There’s something that’s just slightly off with Kakushigoto for me, even if it’s a comedy series I’m supposed to like. Its main ingredients – the story, the characters, the balance between its comedic and heartfelt moments – are solid and they all go well with each other. But the series, as a whole, just wasn’t clicking with me, so even if there were slightly more comedic hits than misses, I would still always end up waiting for it to kick into some higher gear.
Its entire premise is built around a mangaka father trying to keep his dirty gag manga a secret from his precious daughter, so you know that something’s got to give at some point. It’s a gag that can only be taken so far, so that’s what this show does. It takes the joke as far as it can – at first, in little bits and teasers scattered throughout its first eleven episodes, until finally bursting into one huge dramafest in the finale.
I guess you could say this was the higher gear the show was building itself up to, but it gets to a point where you start getting tired of the jokes themselves, which were mostly just variations on a theme. The theme, of course, being: working as a mangaka is disgraceful, let’s make sure my precious daughter never finds out, please?
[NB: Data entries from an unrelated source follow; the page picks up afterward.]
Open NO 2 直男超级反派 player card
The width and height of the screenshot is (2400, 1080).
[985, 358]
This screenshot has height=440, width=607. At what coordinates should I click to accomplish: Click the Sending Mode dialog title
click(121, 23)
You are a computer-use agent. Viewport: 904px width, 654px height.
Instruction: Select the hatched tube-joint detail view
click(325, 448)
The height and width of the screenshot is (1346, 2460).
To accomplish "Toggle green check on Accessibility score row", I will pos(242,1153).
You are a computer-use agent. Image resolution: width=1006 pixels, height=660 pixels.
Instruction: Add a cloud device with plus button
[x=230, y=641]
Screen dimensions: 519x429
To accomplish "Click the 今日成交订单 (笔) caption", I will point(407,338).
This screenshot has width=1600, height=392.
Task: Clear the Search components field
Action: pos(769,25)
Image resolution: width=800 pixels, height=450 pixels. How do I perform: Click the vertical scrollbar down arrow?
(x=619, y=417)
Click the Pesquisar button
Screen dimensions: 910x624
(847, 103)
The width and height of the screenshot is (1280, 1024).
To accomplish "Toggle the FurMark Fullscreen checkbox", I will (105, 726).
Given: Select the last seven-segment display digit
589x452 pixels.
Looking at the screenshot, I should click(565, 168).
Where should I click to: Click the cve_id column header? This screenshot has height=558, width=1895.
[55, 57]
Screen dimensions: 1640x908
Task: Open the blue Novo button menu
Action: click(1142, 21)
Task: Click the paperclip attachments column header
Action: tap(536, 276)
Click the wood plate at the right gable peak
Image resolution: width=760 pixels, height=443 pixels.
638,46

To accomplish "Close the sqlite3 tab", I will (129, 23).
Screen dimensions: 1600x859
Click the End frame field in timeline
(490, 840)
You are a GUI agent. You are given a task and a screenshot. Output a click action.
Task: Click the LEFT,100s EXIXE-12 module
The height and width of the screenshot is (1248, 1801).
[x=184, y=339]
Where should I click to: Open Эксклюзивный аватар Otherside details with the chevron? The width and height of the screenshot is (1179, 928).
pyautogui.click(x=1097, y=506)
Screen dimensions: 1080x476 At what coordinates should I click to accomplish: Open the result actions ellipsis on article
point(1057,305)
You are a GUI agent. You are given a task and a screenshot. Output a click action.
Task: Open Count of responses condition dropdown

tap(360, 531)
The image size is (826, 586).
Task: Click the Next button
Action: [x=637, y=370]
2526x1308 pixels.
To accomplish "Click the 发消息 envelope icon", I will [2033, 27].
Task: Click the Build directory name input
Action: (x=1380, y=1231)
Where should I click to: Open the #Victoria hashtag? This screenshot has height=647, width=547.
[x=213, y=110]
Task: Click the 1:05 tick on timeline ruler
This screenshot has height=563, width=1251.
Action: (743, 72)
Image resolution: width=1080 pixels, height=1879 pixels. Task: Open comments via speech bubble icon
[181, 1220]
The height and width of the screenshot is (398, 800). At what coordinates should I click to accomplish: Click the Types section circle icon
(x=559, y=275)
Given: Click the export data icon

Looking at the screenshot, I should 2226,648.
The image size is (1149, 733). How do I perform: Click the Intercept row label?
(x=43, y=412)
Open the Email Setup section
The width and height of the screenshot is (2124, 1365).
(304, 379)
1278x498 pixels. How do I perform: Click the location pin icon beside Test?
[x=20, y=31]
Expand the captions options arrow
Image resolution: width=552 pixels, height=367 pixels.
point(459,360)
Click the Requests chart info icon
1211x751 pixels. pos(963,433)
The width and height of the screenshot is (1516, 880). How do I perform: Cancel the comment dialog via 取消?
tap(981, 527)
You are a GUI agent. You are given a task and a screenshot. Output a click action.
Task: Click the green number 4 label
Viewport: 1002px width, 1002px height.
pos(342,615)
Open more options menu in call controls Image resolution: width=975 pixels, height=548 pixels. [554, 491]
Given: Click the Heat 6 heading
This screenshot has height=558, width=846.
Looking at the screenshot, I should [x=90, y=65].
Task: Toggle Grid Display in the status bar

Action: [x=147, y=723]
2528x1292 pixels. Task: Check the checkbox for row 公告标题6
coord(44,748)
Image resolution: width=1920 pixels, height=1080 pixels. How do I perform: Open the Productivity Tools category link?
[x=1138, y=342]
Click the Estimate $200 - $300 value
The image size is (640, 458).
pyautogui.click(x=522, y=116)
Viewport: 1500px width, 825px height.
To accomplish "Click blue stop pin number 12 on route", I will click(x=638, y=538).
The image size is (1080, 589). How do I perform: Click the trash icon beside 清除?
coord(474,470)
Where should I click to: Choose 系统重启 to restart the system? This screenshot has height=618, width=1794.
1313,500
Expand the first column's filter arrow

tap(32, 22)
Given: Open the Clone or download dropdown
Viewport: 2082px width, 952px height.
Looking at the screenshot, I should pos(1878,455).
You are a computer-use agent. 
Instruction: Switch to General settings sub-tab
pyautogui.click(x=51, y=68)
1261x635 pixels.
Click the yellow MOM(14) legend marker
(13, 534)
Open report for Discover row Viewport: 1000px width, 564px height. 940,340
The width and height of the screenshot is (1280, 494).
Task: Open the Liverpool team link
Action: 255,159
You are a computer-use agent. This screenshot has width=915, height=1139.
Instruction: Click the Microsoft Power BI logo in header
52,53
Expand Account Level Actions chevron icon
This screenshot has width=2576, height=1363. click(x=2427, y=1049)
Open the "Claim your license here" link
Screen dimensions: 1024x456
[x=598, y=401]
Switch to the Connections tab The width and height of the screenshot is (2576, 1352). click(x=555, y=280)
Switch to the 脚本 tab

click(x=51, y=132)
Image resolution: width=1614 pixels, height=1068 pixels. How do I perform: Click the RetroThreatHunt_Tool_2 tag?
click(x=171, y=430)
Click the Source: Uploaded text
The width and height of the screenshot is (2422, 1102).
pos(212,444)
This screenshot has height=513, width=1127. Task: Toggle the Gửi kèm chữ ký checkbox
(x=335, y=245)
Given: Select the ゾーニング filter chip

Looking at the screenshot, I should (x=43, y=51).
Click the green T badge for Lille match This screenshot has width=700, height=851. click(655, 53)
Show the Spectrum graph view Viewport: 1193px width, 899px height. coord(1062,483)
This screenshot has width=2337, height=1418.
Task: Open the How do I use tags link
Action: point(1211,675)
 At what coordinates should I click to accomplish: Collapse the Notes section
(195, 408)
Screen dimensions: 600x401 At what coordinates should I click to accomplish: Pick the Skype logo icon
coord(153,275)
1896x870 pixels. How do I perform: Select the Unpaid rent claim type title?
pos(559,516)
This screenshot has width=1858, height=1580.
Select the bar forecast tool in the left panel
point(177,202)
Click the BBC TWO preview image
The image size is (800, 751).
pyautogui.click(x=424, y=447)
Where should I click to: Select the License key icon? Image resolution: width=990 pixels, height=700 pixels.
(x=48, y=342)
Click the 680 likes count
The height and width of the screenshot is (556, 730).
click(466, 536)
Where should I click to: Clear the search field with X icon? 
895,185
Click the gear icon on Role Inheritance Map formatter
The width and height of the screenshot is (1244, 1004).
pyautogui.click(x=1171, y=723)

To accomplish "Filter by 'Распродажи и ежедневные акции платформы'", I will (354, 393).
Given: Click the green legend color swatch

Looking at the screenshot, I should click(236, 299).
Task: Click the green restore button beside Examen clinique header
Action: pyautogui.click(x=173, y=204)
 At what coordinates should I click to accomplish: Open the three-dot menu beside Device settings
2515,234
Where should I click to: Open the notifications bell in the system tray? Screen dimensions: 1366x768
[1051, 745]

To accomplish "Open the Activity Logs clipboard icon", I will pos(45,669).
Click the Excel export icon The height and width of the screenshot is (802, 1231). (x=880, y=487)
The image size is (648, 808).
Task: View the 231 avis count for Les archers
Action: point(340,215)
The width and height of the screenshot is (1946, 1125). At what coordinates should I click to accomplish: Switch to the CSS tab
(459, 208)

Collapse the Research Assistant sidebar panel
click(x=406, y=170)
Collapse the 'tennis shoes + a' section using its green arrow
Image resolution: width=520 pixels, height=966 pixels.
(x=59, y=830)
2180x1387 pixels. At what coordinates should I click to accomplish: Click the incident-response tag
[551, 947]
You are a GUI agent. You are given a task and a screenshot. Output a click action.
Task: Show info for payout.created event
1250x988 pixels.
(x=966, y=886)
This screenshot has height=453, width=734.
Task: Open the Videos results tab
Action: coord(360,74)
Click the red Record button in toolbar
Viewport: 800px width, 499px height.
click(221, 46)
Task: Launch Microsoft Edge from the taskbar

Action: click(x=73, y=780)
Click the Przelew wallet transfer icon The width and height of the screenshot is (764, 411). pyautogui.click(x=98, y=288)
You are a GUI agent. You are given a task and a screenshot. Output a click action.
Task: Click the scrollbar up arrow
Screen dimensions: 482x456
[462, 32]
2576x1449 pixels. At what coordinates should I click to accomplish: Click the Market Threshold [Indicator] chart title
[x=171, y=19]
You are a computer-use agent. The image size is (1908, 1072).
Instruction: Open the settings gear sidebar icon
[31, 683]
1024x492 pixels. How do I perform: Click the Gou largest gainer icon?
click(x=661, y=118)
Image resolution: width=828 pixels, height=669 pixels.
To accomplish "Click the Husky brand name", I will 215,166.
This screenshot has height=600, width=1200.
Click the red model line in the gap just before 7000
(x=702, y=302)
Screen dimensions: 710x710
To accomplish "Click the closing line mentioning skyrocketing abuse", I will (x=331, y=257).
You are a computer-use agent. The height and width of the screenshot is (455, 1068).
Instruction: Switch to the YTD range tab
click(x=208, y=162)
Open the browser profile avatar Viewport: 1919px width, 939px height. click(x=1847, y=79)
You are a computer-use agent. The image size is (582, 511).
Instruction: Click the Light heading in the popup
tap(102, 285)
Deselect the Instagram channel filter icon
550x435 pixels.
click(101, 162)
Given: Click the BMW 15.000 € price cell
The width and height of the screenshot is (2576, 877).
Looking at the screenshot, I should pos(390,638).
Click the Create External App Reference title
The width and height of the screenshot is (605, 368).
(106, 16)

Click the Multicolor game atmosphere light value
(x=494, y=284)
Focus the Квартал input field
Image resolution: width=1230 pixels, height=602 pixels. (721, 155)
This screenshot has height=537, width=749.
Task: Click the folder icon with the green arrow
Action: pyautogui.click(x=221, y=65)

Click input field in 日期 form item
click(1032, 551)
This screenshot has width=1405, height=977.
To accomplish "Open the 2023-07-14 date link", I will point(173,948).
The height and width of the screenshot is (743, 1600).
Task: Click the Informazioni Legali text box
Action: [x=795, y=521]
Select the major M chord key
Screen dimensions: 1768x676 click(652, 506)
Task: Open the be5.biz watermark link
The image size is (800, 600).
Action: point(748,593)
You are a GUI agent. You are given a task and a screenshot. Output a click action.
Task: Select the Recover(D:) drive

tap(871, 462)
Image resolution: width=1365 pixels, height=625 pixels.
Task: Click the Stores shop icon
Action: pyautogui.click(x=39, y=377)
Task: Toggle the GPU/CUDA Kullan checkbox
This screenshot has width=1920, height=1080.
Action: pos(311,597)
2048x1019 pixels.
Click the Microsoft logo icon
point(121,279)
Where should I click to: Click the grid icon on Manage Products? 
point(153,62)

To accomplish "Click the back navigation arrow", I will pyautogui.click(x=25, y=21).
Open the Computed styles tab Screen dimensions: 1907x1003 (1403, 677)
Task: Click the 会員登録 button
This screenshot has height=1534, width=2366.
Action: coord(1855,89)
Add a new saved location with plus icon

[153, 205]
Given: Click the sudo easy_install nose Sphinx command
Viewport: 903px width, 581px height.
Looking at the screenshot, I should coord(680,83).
So from there, you already know that you’re in for a series of self-deprecating gags about the manga industry, self-deprecating gags about being a single dad, self-deprecating gags about working as an artist in general, and so on. To make it worse, the jokes are mostly one-off and don’t really escalate, so while this means the show doesn’t flatline, it doesn’t soar, either.
Kakushigoto, in the end, was just fairly average, which only makes the soap opera-worthy ending a little too much. You know it’s the father-daughter relationship that gives the story its core, but once the heavy drama starts to hit, you’ll get the sense that it’s here the show’s begun to overcompensate. Maybe it’s not as obvious and maybe it wasn’t done consciously, but you do get the feeling that it tries a little too hard to become something more than a gag series.
[This review was made for the Anime Lottery Game: Spring 2020 event. Want to be a mangaka? Watch this anime. Don’t want to be a mangaka? Watch this anime. Whatever, watch it or don’t watch it, man, don’t let me tell you what to do.]